Now do you transform the data in the Excel document or in the R code (
`Number1 <- log(Number)`
) before running this model? Does the
`link="log"`
imply that the data is already log transformed or does it imply that it will transform it?

If you have data with zeros, is it acceptable to add 1 to all observations to make it more than zero in order to log transform it:
`Number1<-log(Number+1)`
?

Is
`fit<-anova(model,model1,test="Chisq")`
sufficient to compare both models?

tl;dr your diagnostic plots look OK to me, you can probably proceed to interpret your results.

• This formula:

``````Number~Year*Treatment+(1|Year/Treatment)
``````

might not be quite right (besides the missing `+` between the terms above ...) In general you shouldn't include the same term in both the random and the fixed effects (although there is one exception - if `Year` has more than a few values and there are multiple observations per year you can include it as a continuous covariate in the fixed effects and a grouping factor in the random effects - so this might be correct).
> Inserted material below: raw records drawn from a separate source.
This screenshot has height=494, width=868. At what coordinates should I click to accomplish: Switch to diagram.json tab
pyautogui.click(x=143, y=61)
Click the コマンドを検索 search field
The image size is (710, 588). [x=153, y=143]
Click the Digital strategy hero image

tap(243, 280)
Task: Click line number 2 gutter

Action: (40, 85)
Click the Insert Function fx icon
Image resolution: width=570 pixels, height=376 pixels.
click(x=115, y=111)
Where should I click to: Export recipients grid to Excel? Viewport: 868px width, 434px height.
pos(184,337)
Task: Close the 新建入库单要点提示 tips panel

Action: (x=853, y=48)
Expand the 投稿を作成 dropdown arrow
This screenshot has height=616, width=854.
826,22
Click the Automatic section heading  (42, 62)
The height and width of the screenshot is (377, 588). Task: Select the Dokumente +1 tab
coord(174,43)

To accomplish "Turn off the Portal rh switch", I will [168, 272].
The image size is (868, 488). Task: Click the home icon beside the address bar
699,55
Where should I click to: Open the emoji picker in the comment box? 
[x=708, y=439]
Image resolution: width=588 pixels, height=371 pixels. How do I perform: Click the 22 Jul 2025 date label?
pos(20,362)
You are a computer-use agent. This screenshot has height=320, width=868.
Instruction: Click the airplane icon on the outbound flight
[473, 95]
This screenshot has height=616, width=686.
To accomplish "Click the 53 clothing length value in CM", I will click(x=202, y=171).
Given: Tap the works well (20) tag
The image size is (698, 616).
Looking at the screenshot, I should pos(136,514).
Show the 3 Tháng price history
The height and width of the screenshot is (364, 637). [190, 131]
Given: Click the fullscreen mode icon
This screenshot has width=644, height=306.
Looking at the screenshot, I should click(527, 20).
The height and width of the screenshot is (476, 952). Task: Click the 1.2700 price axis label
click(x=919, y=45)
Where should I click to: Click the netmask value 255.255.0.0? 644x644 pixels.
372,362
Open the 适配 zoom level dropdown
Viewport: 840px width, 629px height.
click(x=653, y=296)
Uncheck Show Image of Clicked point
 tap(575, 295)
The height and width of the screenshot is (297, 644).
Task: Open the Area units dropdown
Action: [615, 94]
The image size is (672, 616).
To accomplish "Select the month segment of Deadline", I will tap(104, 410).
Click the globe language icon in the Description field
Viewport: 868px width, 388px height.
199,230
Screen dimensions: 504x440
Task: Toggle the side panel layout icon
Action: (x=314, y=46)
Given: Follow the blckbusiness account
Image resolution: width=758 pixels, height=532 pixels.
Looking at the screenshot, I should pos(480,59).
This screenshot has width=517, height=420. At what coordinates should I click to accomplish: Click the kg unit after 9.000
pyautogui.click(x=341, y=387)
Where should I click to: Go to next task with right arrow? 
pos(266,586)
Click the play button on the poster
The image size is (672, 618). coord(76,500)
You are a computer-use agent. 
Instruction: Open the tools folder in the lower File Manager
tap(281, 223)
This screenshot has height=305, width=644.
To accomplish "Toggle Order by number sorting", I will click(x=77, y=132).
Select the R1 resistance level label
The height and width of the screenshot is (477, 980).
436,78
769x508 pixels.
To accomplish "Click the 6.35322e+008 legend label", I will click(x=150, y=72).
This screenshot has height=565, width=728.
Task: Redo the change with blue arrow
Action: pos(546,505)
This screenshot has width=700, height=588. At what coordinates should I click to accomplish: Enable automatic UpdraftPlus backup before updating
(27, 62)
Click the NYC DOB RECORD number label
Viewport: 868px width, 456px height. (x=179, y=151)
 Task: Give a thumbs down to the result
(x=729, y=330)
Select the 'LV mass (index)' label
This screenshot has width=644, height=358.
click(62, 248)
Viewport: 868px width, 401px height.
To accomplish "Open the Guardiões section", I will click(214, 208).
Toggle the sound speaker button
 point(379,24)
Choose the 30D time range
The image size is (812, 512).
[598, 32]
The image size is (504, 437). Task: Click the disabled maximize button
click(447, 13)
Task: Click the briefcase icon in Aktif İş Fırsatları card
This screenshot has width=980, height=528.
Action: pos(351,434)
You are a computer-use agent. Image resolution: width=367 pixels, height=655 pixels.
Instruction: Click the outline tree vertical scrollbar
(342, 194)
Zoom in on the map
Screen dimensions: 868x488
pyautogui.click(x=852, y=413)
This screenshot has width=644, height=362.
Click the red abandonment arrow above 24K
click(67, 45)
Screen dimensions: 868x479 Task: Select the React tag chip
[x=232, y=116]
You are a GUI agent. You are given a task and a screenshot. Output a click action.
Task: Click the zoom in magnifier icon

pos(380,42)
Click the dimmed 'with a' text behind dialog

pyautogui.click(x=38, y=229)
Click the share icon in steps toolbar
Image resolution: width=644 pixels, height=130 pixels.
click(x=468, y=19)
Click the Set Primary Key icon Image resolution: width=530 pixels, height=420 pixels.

• I'm not crazy about the linked introduction; at a quick skim there's nothing horribly wrong with it, but there seem to b e a lot of minor inaccuracies and confusions. "Use `glmmPQL` if your data aren't Normal" is really shorthand for "you might want to use a GLMM if your data aren't Normal". Your `glmer` model should be fine.
• interpreting diagnostic plots is a bit of an art, but the degree of deviation that you show above doesn't look like a problem.
• since you don't need to log-transform your data, you don't need to get into the slightly messy issue of how to log-transform data containing zeros. In general `log(1+x)` transformations for count data are reasonable - but, again, unnecessary here.
• `anova()` in this context does a likelihood ratio test, which is a reasonable way to compare models.